Where Art is Made and Displayed
- Marina WitteMann
- Apr 24
- 3 min read
“Whereas the gallery once transformed whatever was in it into art (and still occasionally does), with these media the process is reversed: now such media transform the gallery, insistently, on their terms.” (O’Doherty, B., 2007, p. 40)
Reading O’Doherty’s Studio and Cube really made me reflect on the separation between the space where I create and the space where I show my work. His sentence, “Every studio has to have some traffic with the outside” (O’Doherty, B., 2007, p. 21) resonated with me. For me, the studio is not only a private place of making, but also a transitional space where ideas about the public are constantly entering and being transformed.

Since the beginning of this course, I’ve been exploring how physicality, texture, and emotion are translated through material. In my practice, the place of making is often very rough, messy, layered with traces of the process, full of reused and broken elements. This contrasts with many showing spaces, especially the white cube, which often feels sterile and clean. I’ve always been aware of this tension, and I think I even use it intentionally. For example, in my Temporary Permanence installation, the rough, fragile material (newspapers) had “emotional” destruction (vandalism) marks, but then it was carefully arranged in the gallery and public settings.
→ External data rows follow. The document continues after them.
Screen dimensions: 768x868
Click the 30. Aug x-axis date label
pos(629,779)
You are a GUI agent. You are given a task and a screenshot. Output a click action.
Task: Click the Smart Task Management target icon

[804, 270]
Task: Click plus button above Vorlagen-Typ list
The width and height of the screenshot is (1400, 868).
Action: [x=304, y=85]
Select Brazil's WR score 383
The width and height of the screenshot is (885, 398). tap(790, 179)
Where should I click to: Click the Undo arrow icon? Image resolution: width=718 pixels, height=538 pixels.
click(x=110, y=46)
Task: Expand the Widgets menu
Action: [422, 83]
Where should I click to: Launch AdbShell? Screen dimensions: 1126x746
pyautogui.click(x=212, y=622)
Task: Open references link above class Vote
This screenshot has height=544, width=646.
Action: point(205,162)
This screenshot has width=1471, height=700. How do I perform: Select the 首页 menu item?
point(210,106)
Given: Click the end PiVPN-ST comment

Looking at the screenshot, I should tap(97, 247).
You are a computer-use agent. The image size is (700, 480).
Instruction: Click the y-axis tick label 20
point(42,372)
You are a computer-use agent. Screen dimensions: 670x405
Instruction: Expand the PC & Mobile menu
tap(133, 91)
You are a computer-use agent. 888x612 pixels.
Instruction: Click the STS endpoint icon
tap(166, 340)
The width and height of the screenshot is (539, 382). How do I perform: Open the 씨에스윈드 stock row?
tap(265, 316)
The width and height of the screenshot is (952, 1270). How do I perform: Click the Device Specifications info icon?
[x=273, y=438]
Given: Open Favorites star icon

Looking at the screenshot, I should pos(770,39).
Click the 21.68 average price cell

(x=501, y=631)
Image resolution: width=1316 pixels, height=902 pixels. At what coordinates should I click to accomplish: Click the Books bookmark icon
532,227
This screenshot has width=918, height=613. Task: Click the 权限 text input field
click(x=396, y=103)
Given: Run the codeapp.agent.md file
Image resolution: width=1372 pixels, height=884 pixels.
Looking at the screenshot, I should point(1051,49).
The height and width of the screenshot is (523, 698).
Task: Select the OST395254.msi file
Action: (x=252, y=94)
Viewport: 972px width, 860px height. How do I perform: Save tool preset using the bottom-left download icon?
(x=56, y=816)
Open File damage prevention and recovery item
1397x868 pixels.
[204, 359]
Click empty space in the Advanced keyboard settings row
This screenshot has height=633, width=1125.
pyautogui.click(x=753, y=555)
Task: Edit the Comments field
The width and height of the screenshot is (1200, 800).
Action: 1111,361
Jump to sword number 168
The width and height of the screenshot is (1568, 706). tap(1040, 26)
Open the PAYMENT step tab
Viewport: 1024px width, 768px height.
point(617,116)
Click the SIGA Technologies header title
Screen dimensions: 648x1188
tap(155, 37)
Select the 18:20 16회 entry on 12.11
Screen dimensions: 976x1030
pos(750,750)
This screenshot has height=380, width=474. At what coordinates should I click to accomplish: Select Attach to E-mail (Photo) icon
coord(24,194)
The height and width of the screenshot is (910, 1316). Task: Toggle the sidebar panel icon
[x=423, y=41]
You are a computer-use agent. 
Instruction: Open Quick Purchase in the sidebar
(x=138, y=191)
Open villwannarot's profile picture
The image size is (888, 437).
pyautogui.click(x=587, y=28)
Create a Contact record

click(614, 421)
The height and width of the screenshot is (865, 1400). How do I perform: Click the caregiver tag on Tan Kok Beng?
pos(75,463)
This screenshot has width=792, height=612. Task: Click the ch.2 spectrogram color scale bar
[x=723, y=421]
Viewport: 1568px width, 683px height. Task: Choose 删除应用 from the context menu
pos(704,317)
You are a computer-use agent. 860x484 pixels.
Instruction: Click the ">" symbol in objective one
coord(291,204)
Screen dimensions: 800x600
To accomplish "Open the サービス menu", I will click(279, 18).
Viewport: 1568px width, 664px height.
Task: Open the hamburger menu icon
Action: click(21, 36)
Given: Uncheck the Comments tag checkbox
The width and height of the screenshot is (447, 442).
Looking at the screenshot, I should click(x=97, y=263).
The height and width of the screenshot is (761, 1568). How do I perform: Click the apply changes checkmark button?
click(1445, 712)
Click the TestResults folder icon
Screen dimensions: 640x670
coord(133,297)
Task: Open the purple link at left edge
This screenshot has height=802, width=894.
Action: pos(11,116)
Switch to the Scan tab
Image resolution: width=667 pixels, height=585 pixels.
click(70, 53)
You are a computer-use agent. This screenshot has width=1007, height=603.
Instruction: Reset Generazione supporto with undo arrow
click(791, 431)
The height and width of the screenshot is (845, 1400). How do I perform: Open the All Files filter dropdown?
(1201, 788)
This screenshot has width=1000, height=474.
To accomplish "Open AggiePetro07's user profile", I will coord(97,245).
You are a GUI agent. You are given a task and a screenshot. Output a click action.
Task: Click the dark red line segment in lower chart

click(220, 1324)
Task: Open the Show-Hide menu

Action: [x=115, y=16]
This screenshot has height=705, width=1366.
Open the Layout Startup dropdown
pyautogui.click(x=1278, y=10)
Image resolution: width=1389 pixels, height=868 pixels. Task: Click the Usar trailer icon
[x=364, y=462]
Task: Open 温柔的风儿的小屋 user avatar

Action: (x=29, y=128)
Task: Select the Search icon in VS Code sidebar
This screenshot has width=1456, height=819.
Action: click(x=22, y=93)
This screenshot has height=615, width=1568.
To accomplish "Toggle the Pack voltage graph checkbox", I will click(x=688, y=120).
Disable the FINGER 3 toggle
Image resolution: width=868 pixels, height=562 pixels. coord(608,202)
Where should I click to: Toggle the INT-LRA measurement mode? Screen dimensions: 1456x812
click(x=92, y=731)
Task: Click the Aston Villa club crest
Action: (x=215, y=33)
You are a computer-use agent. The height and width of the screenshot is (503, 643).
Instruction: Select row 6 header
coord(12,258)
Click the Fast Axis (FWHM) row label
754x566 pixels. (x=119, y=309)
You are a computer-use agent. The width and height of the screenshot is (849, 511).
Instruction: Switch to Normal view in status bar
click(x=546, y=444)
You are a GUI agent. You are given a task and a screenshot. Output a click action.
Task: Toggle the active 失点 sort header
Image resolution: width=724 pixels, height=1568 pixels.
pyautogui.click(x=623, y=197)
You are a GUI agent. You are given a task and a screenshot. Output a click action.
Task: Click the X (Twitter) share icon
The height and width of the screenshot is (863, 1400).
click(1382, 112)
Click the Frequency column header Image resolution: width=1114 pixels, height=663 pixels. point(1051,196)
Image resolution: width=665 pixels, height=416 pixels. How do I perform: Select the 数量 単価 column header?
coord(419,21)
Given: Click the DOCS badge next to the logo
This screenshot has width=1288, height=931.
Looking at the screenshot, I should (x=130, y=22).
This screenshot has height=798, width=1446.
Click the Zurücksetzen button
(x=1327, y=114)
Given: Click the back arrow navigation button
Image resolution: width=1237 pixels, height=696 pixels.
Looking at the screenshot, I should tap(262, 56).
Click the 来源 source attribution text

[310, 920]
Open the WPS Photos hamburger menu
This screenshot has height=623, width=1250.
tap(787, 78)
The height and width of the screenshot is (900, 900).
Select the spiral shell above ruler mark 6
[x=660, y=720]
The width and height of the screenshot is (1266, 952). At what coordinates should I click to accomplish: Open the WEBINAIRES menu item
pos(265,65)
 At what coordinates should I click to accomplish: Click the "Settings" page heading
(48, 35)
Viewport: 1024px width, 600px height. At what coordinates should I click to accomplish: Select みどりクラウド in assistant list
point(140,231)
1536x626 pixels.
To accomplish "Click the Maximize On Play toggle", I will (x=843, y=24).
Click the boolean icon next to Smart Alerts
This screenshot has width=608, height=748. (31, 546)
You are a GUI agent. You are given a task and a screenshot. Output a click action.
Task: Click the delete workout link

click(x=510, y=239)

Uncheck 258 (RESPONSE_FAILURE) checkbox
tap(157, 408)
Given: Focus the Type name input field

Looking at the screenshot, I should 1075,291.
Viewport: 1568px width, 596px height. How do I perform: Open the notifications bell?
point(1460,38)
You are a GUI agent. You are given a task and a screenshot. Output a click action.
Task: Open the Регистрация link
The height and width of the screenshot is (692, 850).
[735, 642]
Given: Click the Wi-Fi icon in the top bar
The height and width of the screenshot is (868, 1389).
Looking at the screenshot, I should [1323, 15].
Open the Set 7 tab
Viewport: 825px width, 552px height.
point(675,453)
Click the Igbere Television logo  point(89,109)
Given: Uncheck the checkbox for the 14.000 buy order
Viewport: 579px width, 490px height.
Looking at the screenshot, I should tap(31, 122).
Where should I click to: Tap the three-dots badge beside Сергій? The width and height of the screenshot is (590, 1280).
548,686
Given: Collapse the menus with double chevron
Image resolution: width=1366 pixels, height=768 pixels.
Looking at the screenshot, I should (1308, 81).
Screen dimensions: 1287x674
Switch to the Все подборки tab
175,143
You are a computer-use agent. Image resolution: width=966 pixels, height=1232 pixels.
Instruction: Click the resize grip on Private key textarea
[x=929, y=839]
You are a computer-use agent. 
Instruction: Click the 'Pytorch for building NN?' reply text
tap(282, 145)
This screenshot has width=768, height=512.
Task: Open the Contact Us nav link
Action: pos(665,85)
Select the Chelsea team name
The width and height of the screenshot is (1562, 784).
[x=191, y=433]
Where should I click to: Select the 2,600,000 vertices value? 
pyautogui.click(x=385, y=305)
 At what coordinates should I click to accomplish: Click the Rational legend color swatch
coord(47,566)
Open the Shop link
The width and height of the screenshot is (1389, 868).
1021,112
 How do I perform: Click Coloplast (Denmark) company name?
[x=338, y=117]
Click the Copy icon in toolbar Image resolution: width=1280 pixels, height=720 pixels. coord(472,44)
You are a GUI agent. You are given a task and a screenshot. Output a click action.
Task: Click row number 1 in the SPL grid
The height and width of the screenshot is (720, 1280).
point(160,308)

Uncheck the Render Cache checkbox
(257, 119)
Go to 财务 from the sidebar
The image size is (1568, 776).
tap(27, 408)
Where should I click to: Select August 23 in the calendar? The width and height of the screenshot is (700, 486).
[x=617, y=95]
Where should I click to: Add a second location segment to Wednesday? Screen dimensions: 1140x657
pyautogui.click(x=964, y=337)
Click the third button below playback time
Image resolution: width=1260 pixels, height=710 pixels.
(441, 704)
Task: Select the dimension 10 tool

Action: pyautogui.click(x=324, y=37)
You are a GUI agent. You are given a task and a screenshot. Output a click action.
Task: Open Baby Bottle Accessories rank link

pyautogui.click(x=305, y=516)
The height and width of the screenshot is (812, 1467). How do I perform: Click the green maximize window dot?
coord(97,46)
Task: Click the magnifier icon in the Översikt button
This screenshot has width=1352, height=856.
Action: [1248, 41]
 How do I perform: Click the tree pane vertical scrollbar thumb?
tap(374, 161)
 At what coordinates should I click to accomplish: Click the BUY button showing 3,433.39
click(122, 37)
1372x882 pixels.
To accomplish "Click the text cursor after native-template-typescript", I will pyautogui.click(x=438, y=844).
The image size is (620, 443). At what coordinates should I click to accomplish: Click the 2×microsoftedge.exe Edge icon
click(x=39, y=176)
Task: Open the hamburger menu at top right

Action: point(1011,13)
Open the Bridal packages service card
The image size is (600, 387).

This tension between vulnerability and presentation is a big part of my work.
One of the strongest examples for me was showing work in the vitrines of shops in Zurich. The "studio" and "cube" merged into a new kind of space: a public street that became both a studio and exhibition site. I had to think not only how the work looked, but how it acted in the space, in dialogue with everyday objects and people just walking by.

Suddenly, a work that was never meant to be framed had to be reframed, literally and conceptually, to speak with its surroundings. That taught me a lot about context and how much the showing space changes the meaning of the artwork.
I also think about my studio as a space of resistance, where I fight against aesthetic polish and try to stay honest to materials and emotion. But that honesty still needs to be translated to an audience, and this translation happens in the exhibition space. I learned this especially while preparing for the virtual exhibition. I was trying to simulate some sense of “traffic” between the private and the public by choosing images, editing texts, and deciding how to lead the viewer’s eye across the screen. It wasn’t just documentation; it was a kind of second making.
In my practice statement and plans, I kept returning to the idea of gut feeling, of visceral response to materials. That’s why I was originally drawn to the restaurant as a showing space; it felt like a place of emotion, of bodily experience. But when I realised the concept had moved too far into separate from my practice idea, I started searching again for spaces where the rawness of my process could speak clearly. I thought of empty buildings, places being reconstructed, spaces that hold memory but are also becoming something else. This fits my work better, as my practice is deeply tied to transformation, temporality, and fragility.
I’ve started thinking about how the energy moves between my studio and the showing space. Sometimes it’s a direct line, fast and urgent, especially when preparing for commissions or quick installs. Sometimes it’s a spiral, as when I revisit older works in new contexts. I’m starting to think of my practice not in two separate spaces, but as a continuum where ideas are always shifting between private making and public showing.
The ideas from Brian Massumi about affect and sensation remind me that the studio is not just a space of thinking, but a place where the body knows something before the mind does. And the exhibition space is where that body knowledge gets translated into something others can feel too.
Bibliography and references
1. O’Doherty, B. (2007) Studio and cube: on the relationship between where art is made and where art is displayed. New York: Columbia University.